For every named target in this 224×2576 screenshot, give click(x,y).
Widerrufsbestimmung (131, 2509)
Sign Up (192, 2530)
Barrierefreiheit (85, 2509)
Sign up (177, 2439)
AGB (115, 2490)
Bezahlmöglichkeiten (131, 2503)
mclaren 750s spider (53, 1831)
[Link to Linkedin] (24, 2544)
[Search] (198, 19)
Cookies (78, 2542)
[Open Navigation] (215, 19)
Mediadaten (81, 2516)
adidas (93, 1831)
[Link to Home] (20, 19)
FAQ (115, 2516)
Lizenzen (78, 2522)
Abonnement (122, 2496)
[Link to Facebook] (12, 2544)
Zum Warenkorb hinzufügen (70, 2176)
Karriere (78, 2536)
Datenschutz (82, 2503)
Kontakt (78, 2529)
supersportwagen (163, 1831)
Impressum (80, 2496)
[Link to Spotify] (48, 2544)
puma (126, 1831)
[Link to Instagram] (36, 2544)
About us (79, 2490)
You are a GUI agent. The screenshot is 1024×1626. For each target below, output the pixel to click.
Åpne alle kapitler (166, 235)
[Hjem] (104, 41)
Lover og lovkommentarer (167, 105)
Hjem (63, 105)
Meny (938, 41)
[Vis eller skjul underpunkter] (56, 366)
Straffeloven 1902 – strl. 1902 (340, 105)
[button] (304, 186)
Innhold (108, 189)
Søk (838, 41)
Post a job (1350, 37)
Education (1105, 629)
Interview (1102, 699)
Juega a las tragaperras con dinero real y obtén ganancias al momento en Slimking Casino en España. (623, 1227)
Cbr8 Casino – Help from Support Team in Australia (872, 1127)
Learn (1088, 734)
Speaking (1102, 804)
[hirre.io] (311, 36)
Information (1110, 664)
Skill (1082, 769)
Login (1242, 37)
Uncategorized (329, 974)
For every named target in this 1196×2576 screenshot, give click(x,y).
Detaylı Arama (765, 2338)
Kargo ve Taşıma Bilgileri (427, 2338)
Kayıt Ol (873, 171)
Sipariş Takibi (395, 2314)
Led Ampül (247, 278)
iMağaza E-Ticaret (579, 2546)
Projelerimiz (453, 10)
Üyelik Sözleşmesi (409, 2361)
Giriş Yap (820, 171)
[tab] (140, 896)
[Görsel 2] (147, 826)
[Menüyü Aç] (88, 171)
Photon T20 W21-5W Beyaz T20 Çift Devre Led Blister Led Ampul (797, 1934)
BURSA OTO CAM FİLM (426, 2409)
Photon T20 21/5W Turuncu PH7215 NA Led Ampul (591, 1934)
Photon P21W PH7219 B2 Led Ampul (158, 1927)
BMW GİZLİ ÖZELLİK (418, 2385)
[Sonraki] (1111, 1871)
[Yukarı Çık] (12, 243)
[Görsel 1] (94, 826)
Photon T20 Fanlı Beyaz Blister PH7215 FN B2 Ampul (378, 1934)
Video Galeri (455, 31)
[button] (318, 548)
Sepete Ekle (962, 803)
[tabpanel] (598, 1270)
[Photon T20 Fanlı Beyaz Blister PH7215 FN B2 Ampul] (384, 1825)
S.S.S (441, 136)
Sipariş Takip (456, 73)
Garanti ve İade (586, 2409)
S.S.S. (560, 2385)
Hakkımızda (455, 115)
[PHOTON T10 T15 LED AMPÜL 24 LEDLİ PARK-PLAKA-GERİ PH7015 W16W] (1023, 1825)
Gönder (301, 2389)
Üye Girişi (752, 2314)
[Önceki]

■ **What this task involves**:
After locating the line containing "Video Galeri (455, 31)", give that line and every later line of the listing again exactly, up to and including the last.

■ **Finished task**:
Video Galeri (455, 31)
[button] (318, 548)
Sepete Ekle (962, 803)
[tabpanel] (598, 1270)
[Photon T20 Fanlı Beyaz Blister PH7215 FN B2 Ampul] (384, 1825)
S.S.S (441, 136)
Sipariş Takip (456, 73)
Garanti ve İade (586, 2409)
S.S.S. (560, 2385)
Hakkımızda (455, 115)
[PHOTON T10 T15 LED AMPÜL 24 LEDLİ PARK-PLAKA-GERİ PH7015 W16W] (1023, 1825)
Gönder (301, 2389)
Üye Girişi (752, 2314)
[Önceki]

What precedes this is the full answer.